The IEA’s baked in expectations of CCS to deliver global Net Zero are huge. A total 7.6 billion tonnes of CO2 per year would need to be stored by 2050. “That is 200 times more than is being stored in the 30 or so commercial projects around the world today,” points out Senex Energy CEO and APPEA chairman Ian Davies.
Gallagher warns that for every year of inaction, balancing the books by 2050 is getting harder. “Go back to 2018, the IEA was saying 1.3bn tonnes of CCS a year by 2050, then that became 1.8bn, 2.3bn, 4.6bn and now it is 7.8bn.”
Huge investment is required to scale up CCS but the politics are delicate.
In July, the federal government is expected to release new CCS acreage. The hope is that big gas competes for the licenses to create new CCS hubs that can share infrastructure.
Yet imagine the consequences for the sector if the Simon Holmes a Court backed Teal independents hold the balance of power, come Sunday.
ExxonMobile already puts away 9m tonnes of CO2 a year, 7m from its LaBarge facility in Wyoming. Dylan Pugh chair of ExxonMobile Australia’s pitch to delegates was to provide reliable supply, invest in uncertain times, reuse existing infrastructure and create a CCS that allows other local industries to also decarbonise.
At Santos, Gallagher is forging ahead with another world scale CCS project at Moomba in South Australia that will store 1.7m tonnes of CO2 per year.

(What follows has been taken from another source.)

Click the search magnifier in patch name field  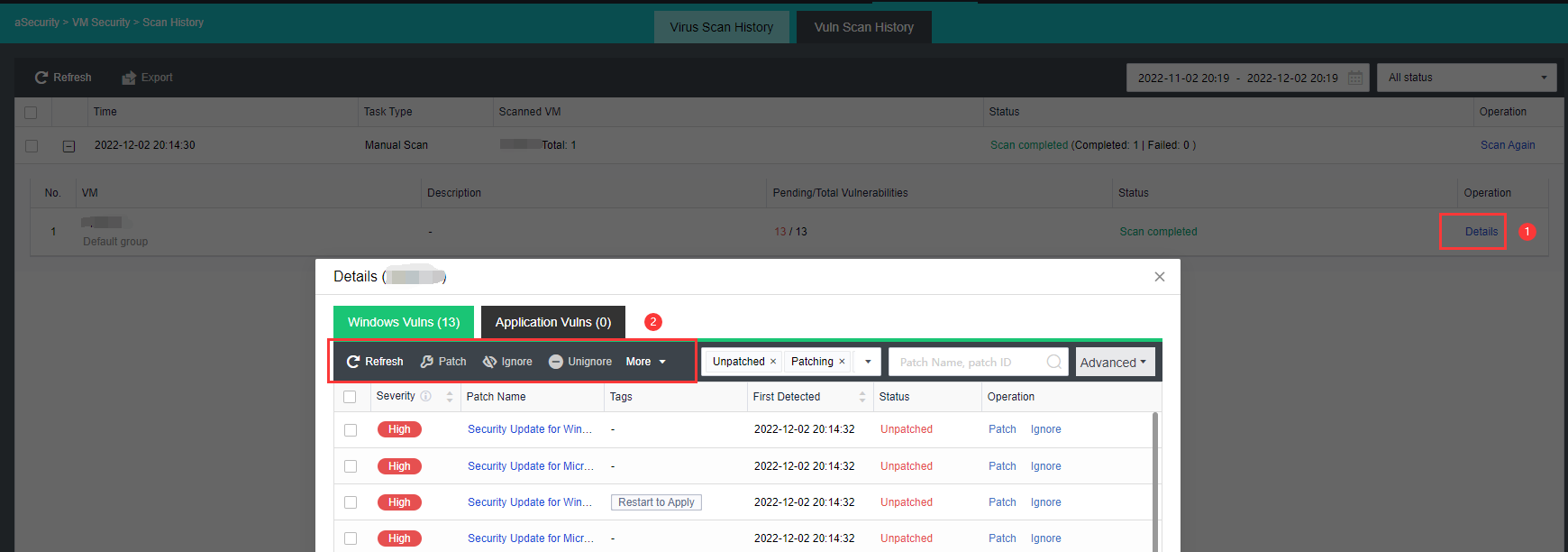click(1053, 362)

“Our Moomba project is around 16 per cent complete. Our Bayu-Undan project is more complex because that requires cross border agreements East Timor and Australia bilateral agreements. We’d like to see more energy on this side quite frankly to get that done,” he says.
Last year, I wrote that climate pressure had caused a split: European oil and gas majors shifting to renewables and US companies doubling down on fossil fuels with little thought for CCS to offset emissions.

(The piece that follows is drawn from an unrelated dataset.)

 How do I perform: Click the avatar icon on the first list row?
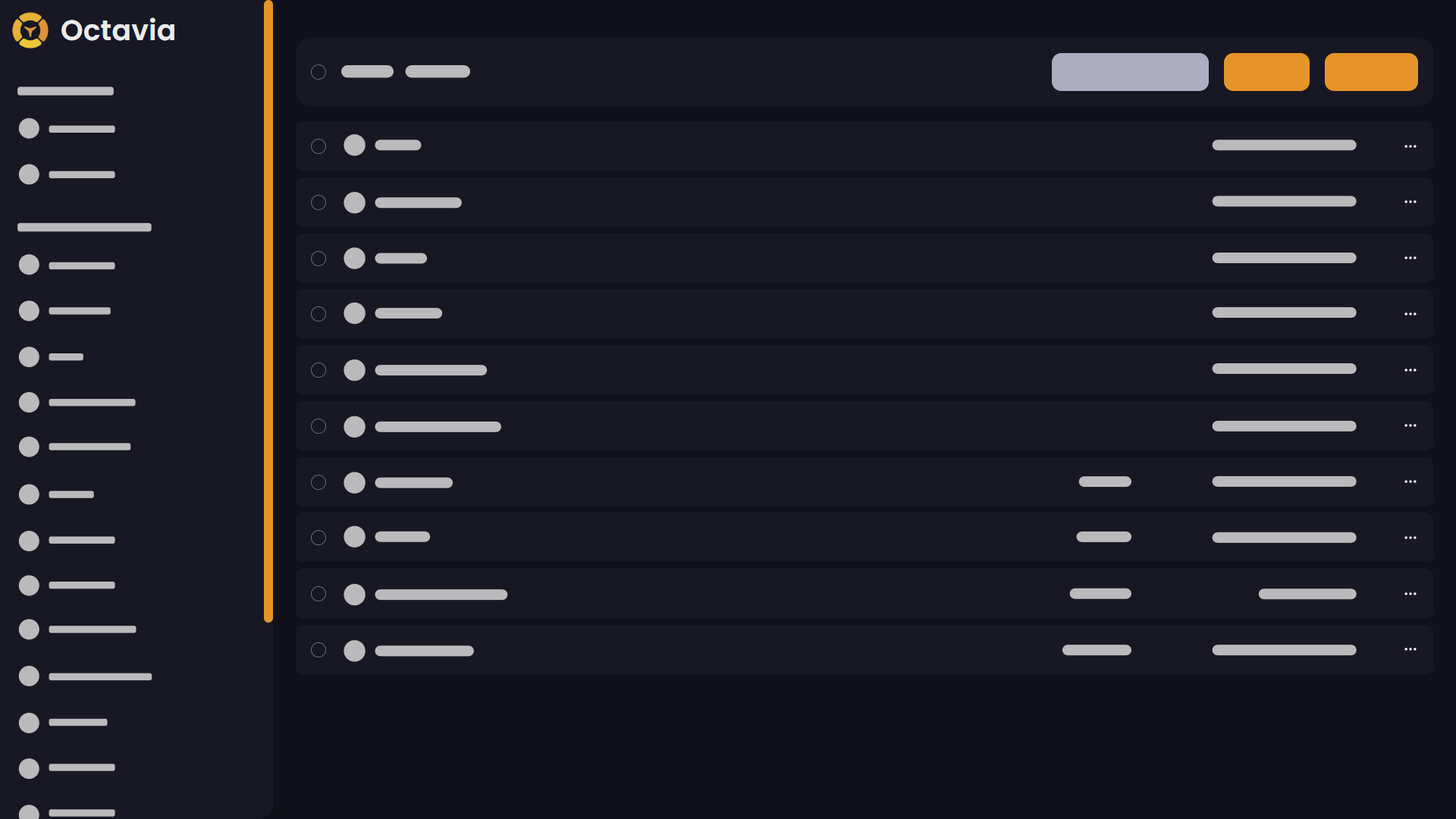(x=354, y=146)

Today Gallagher says the European majors are finding the going tough. “Their investors are saying these returns are very low. Maybe you should give us more cash back in dividends and allow us to invest in renewables if we choose to do that?” he says.
“What I have seen in the last year is that the Americans who were just doubling down on oil and gas are more and more moving to the CCS story as well. They are getting to that point of asking how am I going to get a license to grow again?”
Overseas, Gallagher says CCS projects are gaining momentum led by Norway, the UK and the US where tax incentives spur investment. “More than 100 projects in the planning stage — most of the oil and gas companies I talk to are looking to do a CCS project somewhere in North America,” he says.
After his speech, Gallagher takes off for Japan and South Korea to talk to new potential customers about clean fuels and CCS projects.
“My advice to governments particularly in this part of the world is focus on decarbonisation and energy security, not ideology.”